- [PROBLEM DESCRIPTION]: Look below for the line that contains "Task: Expand the Lehr area down-arrow", then copy it and each following line exactly, through and including the line that contains "Click the edit".

━━━ SUPPLIED RECORDS ━━━

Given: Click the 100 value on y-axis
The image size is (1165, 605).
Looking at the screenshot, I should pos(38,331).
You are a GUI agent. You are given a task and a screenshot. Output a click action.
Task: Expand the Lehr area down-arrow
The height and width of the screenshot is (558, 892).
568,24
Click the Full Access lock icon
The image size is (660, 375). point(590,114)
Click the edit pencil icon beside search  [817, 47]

━━━
━━━ SUPPLIED RECORDS ━━━

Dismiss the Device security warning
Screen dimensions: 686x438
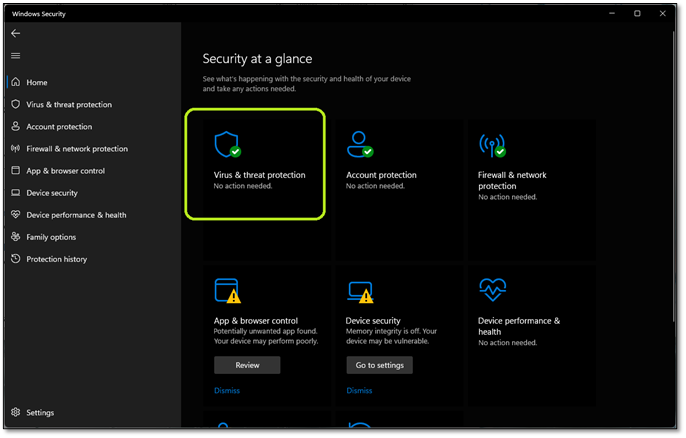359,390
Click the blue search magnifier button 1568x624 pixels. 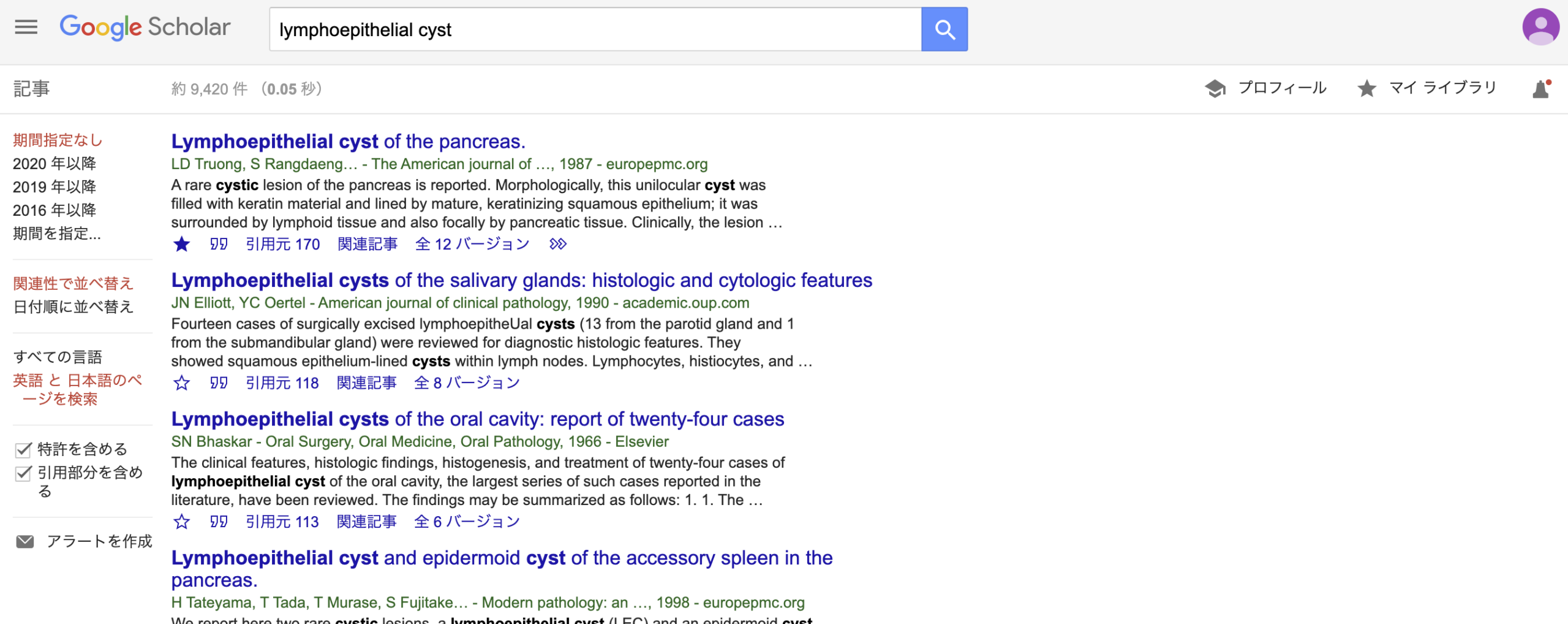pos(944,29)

━━━
━━━ SUPPLIED RECORDS ━━━

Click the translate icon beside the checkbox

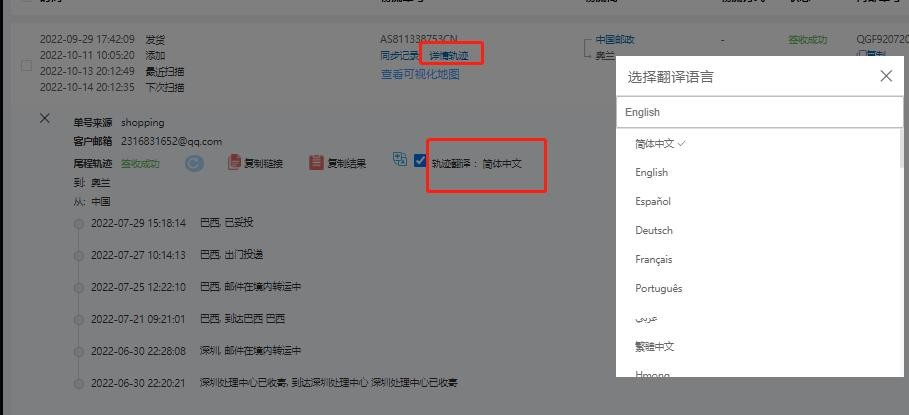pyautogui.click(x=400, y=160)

━━━

- [WORKED SOLUTION]:
Task: Expand the Lehr area down-arrow
The height and width of the screenshot is (558, 892).
568,24
Click the Full Access lock icon
The image size is (660, 375). point(590,114)
Click the edit pencil icon beside search  [817, 47]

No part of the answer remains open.